▶ Aim of the task
Every entry that follows should be output exactly, and every image in it left out.

Stored items
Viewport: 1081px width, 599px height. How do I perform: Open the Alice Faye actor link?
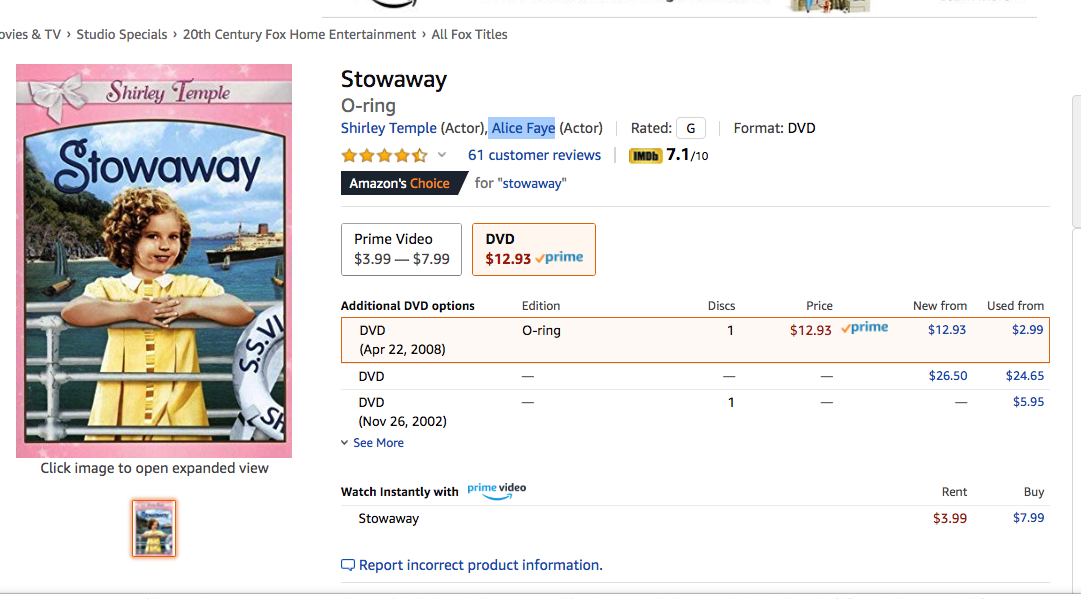point(523,128)
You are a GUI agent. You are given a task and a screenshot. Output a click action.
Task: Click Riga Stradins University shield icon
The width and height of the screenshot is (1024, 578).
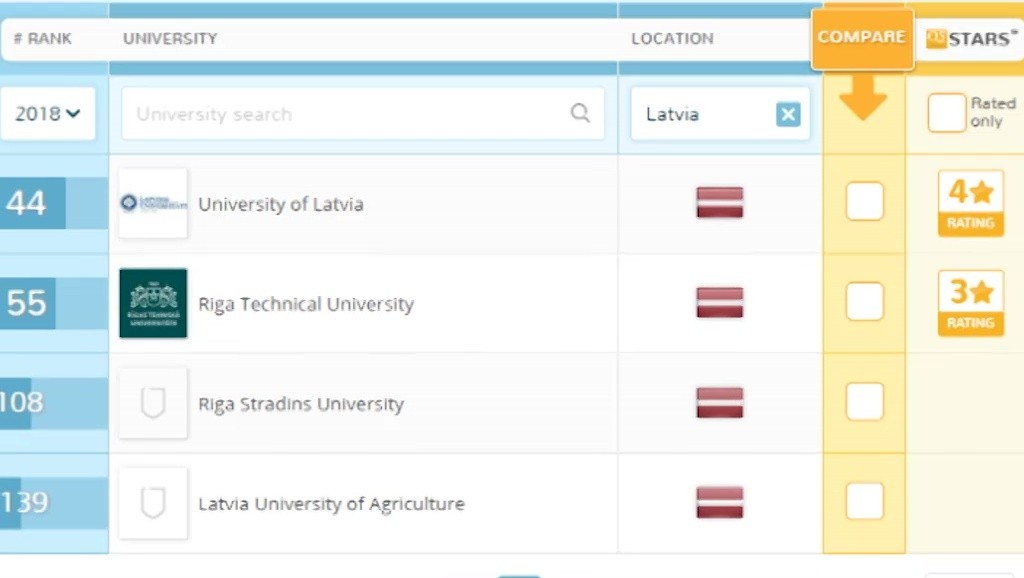coord(153,403)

▶ Response
Viewport: 1081px width, 599px height. How do I perform: Open the Alice Faye actor link?
point(523,128)
You are a GUI agent. You are given a task and a screenshot. Output a click action.
Task: Click Riga Stradins University shield icon
The width and height of the screenshot is (1024, 578).
coord(153,403)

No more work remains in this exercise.